Robert Hathaway, 66, was found by a neighbour at around midday on Sunday. Police have launched a murder investigation.

He had lived on the island since 2001, when he sailed across the Atlantic from Southampton, bought land in Marigot Bay and set up the exclusive local marina for superyachts.

A senior local policeman said on Monday: “We can confirm that the body of a British national has been found where he lived in Grand Riviere, Gros Islet. We suspect his death to be a homicide.

“His body is presently at the local hospital and we are waiting for the forensic report to establish his cause of death. We hope to get to the bottom of this as soon as possible. We will be getting in touch with his family in the UK.”

Born in Codford Saint Peter, Wiltshire, Mr Hathaway spent his childhood living on board a yacht during school summer holidays.

He went to boarding school before going on to read engineering, specialising in hydrodynamics, at Cambridge.

He went on to work for Haringey council in north London as a social worker, remaining in local government for 16 years before taking a sabbatical year at the age of 37.

On return from cruising in the Mediterranean he joined the marine industry, working for a yacht building and repair company near Southampton, where his ex-wife still lives.

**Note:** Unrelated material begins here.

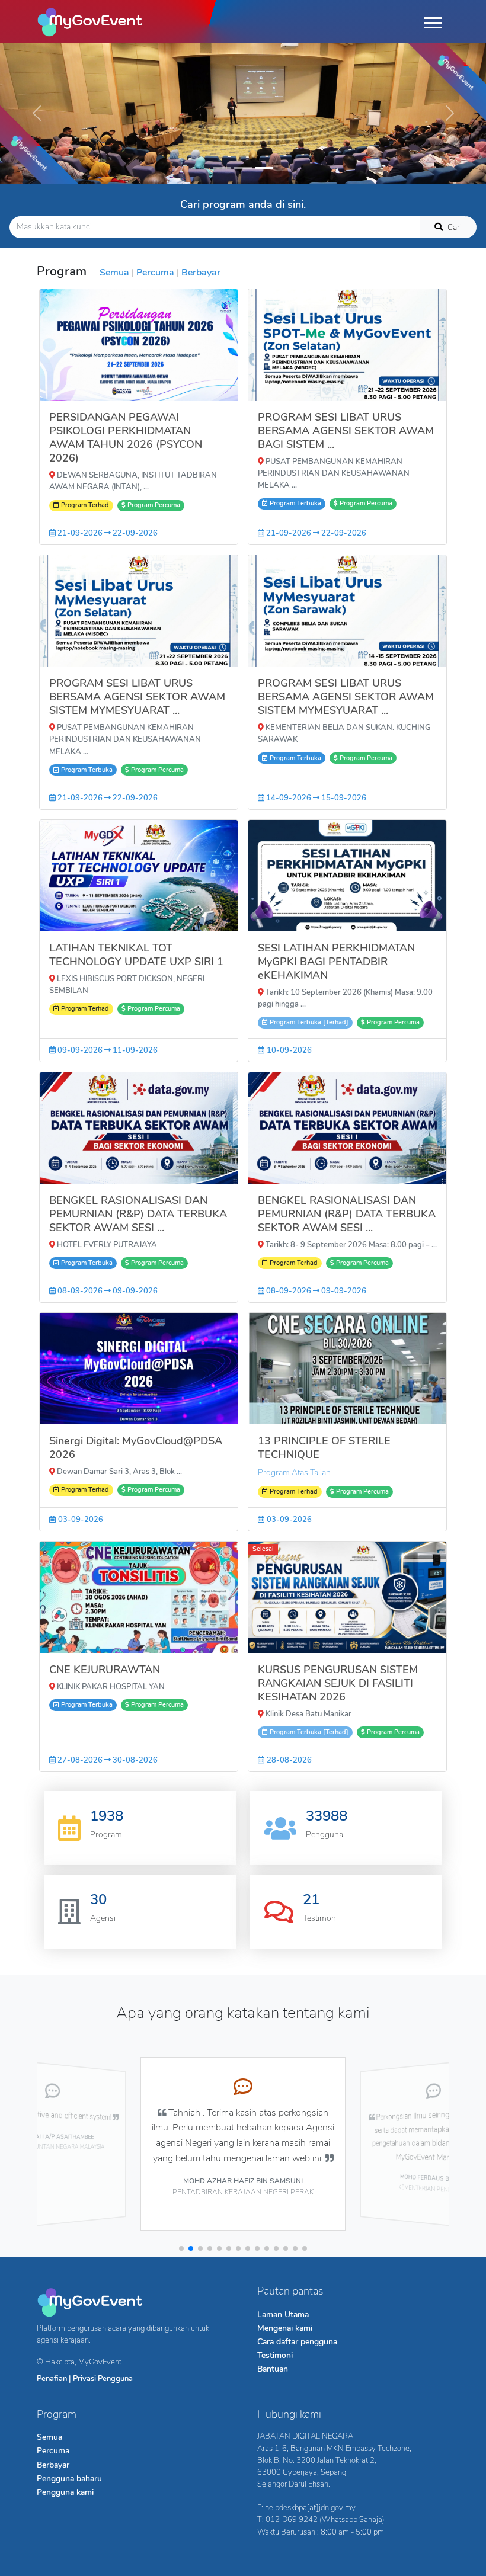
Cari (454, 227)
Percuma (155, 272)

In St Lucia, he designed and built a solar–powered catamaran, the first of its kind in the Caribbean, and went on to establish The Marina at Marigot Bay which he managed until 2014.

In 2014, Mr Hathaway spoke to the Telegraph after Briton Roger Pratt was killed on his yacht in St Lucia, having sailed to the island with his wife, who survived the botched attempted robbery.

“(He was) very pleasant, obviously very happy and very relaxed,” he said. “He was on the trip of a lifetime and I knew exactly how he felt because I had done the same thing.”

A spokeswoman for the Foreign Office said on Monday: “Our staff are in contact with the authorities in St Lucia following reports of the death of a British man.”

Mr Hathaway’s sister, Angela Gough, declined to comment. Their other sibling, Ellen, died in 1981 aged 21.

St Lucia has a murder rate of nearly 20 per 100,000, according to World Bank figures, with much of the violence attributed to drug gangs. The UK rate by the same measure is 1.2 per 100,000.